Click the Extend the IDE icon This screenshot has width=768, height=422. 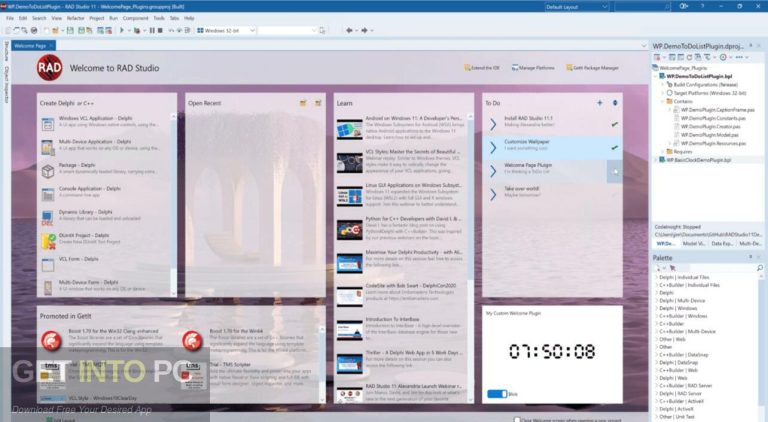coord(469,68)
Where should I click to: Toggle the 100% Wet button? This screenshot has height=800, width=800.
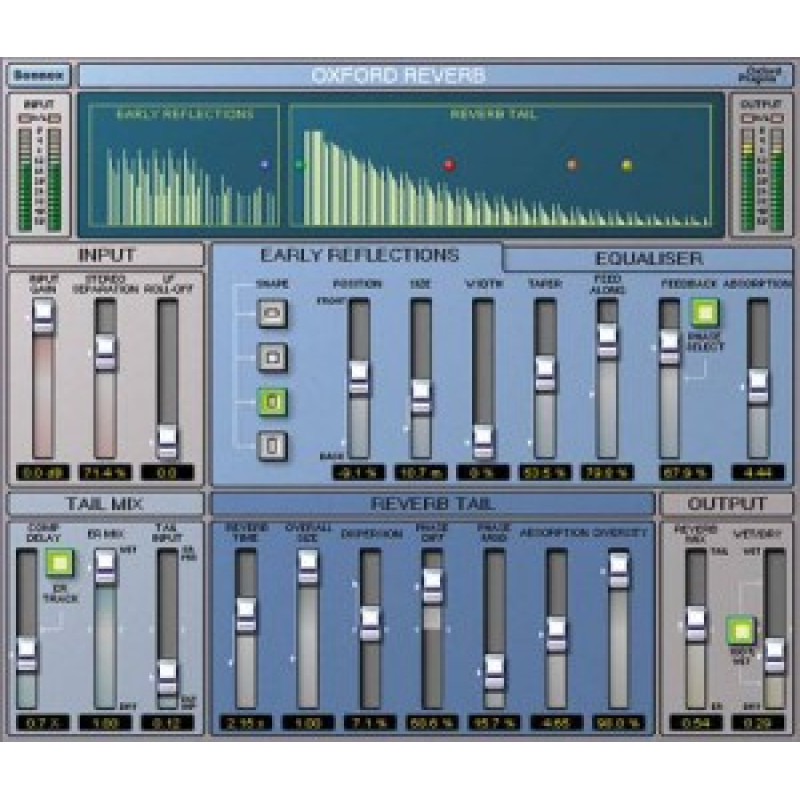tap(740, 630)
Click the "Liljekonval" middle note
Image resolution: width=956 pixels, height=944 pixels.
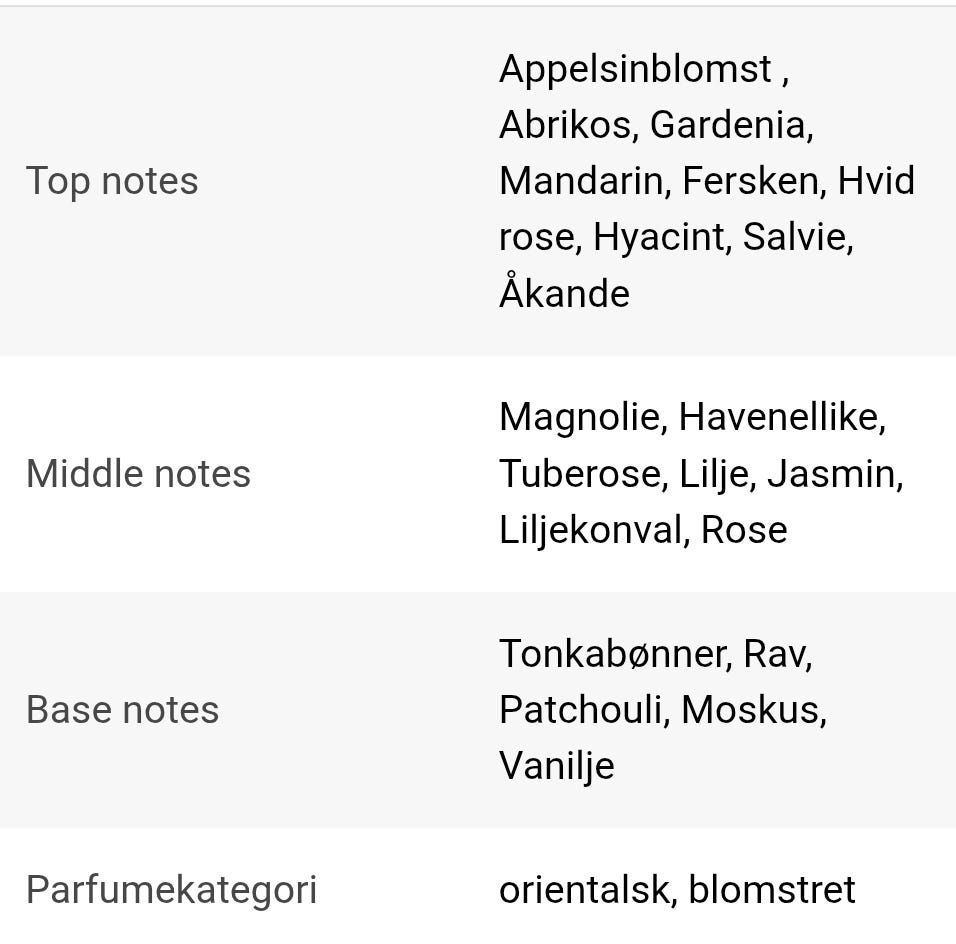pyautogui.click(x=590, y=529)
----------
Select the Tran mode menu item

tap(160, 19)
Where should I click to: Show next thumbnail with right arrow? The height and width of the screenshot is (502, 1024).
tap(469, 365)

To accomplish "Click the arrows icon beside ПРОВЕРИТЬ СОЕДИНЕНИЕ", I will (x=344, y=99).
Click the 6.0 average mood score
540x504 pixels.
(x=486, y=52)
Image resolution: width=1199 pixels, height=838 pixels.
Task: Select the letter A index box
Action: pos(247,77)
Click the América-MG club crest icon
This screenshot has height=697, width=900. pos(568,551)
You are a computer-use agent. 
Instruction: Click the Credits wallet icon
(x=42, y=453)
----------
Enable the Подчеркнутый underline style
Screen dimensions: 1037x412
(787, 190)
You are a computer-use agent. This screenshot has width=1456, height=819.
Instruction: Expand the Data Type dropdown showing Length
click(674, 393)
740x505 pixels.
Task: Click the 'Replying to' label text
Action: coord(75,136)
----------
WHAT YOU SHOULD DO:
When a line in the listing includes the word "computer", report that line in full.

EXPECTED ANSWER:
You are a computer-use agent. 
You are a computer-use agent. This screenshot has width=1456, height=819.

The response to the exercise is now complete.